### Exercise aim
Retype, exactly and with nothing added, the lines from the one showing "You are a computer-use" through the final line of the material. Omit pictures.

### Data supplied
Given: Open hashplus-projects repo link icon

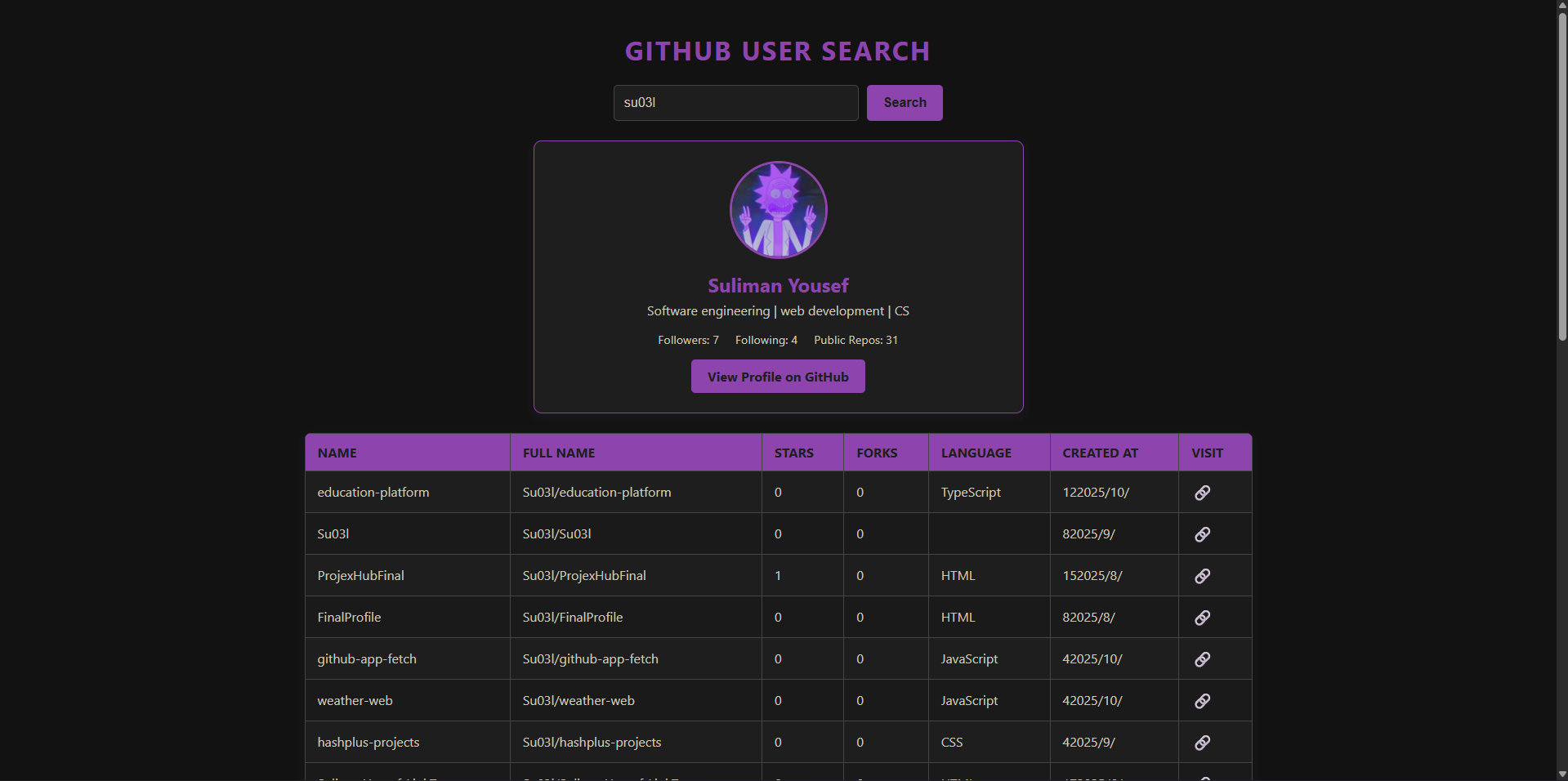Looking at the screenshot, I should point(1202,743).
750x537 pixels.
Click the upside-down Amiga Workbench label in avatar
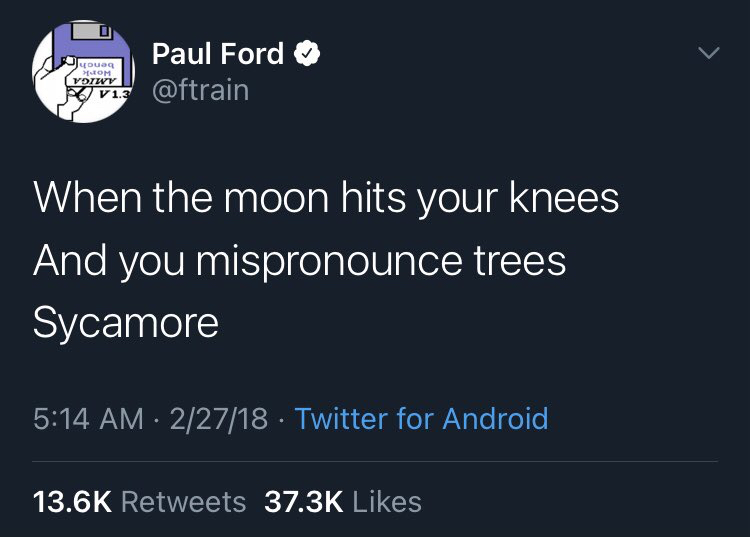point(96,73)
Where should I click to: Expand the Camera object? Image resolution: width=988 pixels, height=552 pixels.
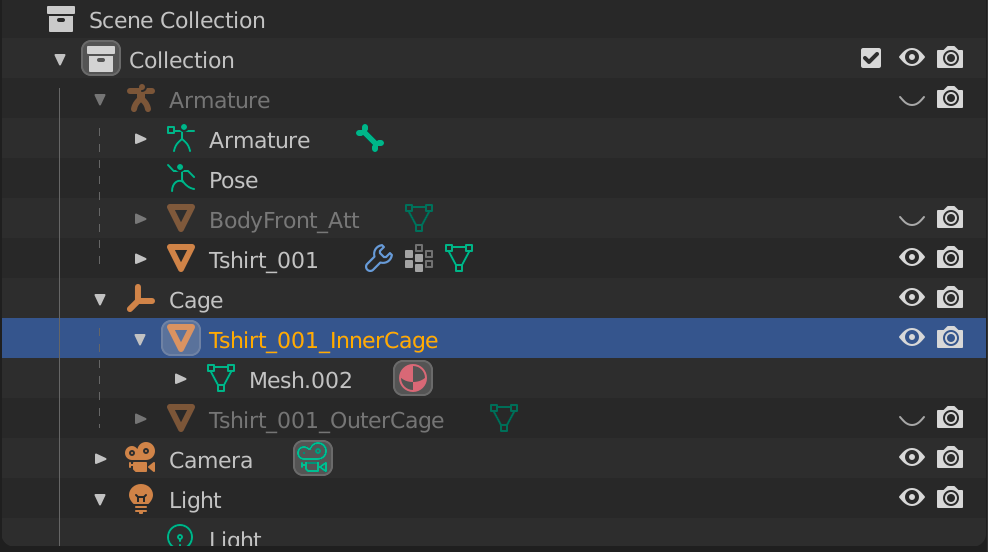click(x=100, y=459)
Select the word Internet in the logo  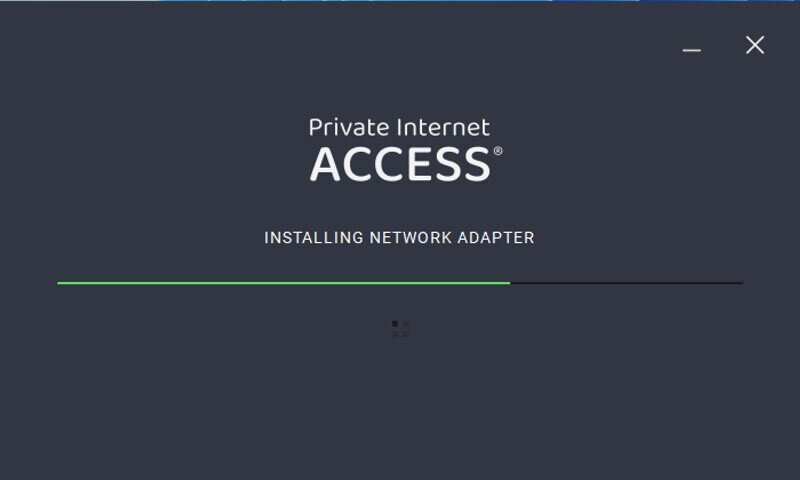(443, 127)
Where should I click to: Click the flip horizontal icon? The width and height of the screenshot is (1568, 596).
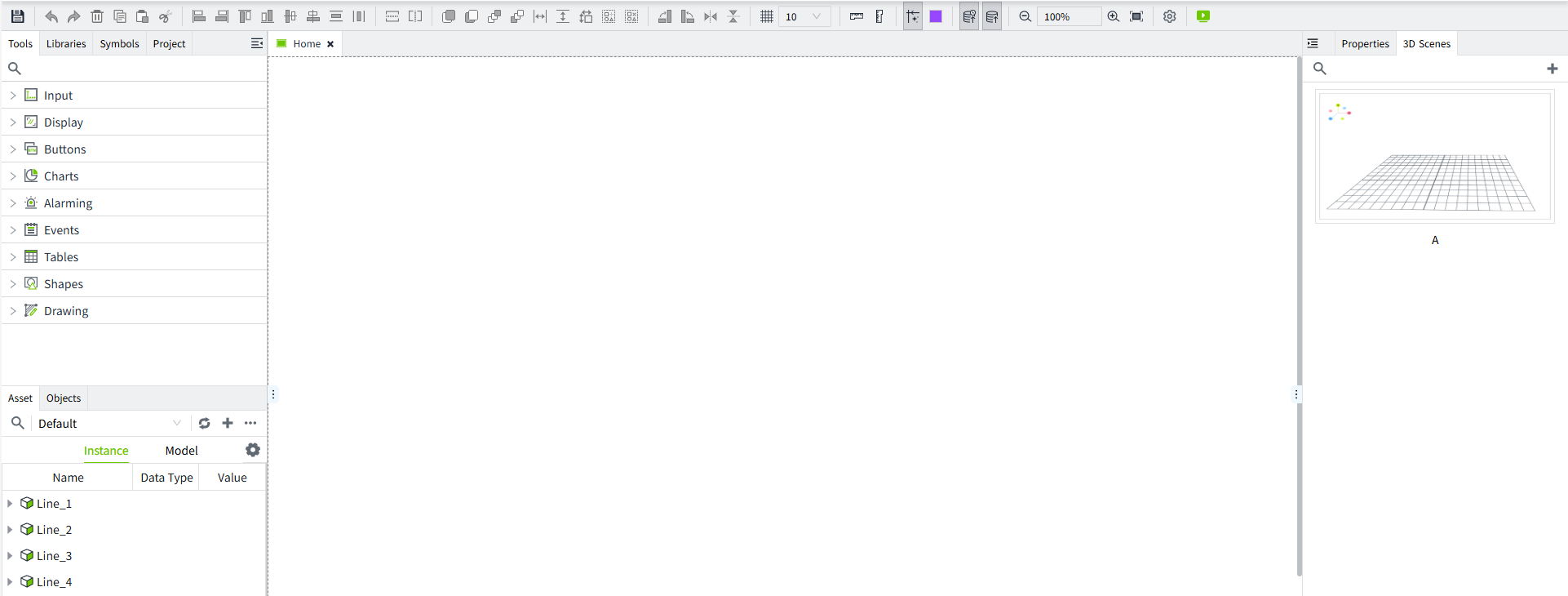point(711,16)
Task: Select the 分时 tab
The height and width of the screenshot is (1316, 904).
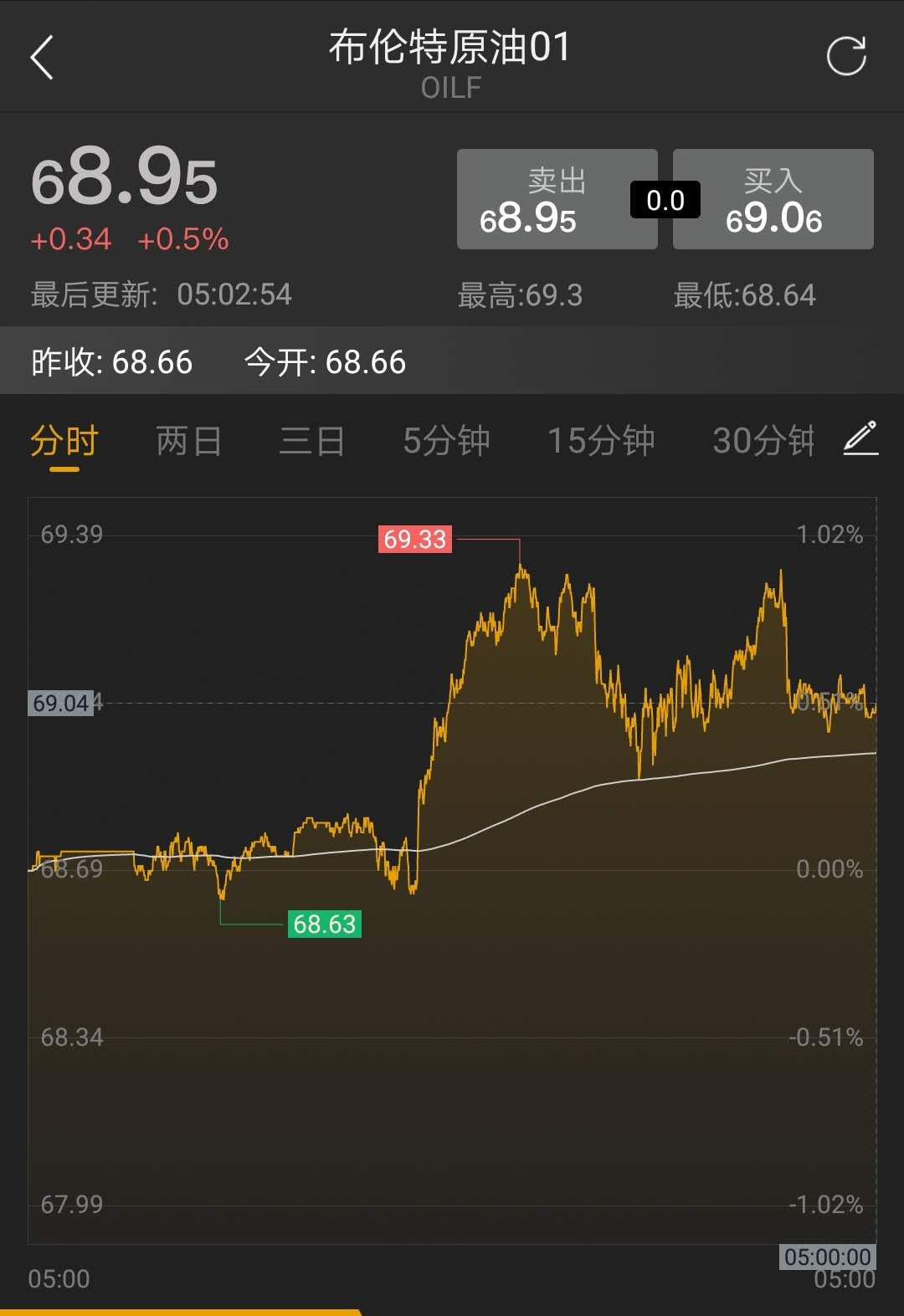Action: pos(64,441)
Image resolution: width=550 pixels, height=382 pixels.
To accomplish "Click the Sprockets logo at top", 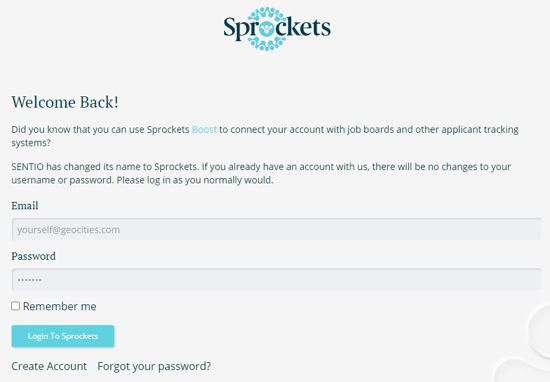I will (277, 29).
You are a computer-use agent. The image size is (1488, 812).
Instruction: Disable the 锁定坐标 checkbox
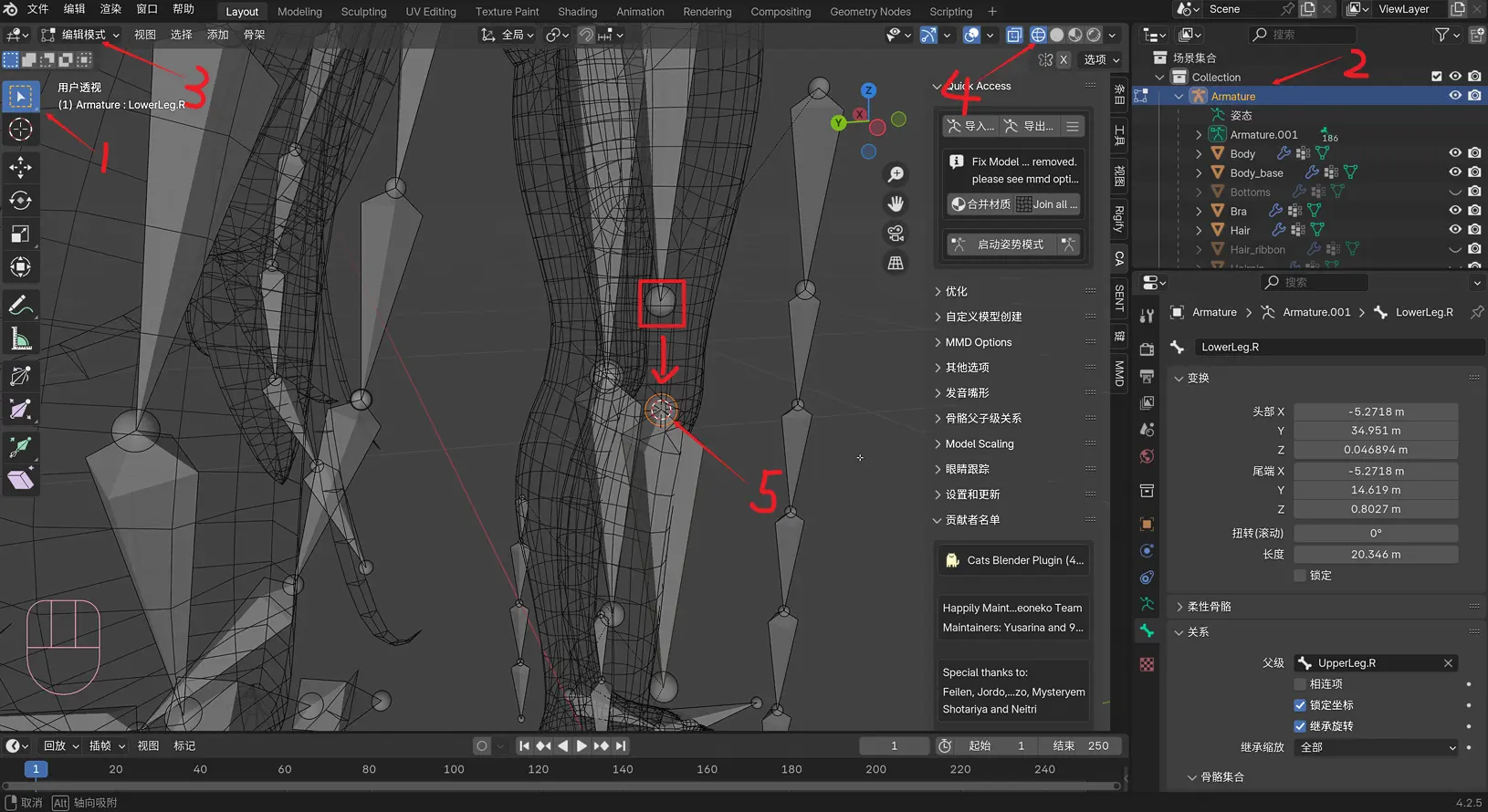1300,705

### Solution for this task
You are a computer-use agent. The image size is (1488, 812).
Instruction: Disable the 锁定坐标 checkbox
1300,705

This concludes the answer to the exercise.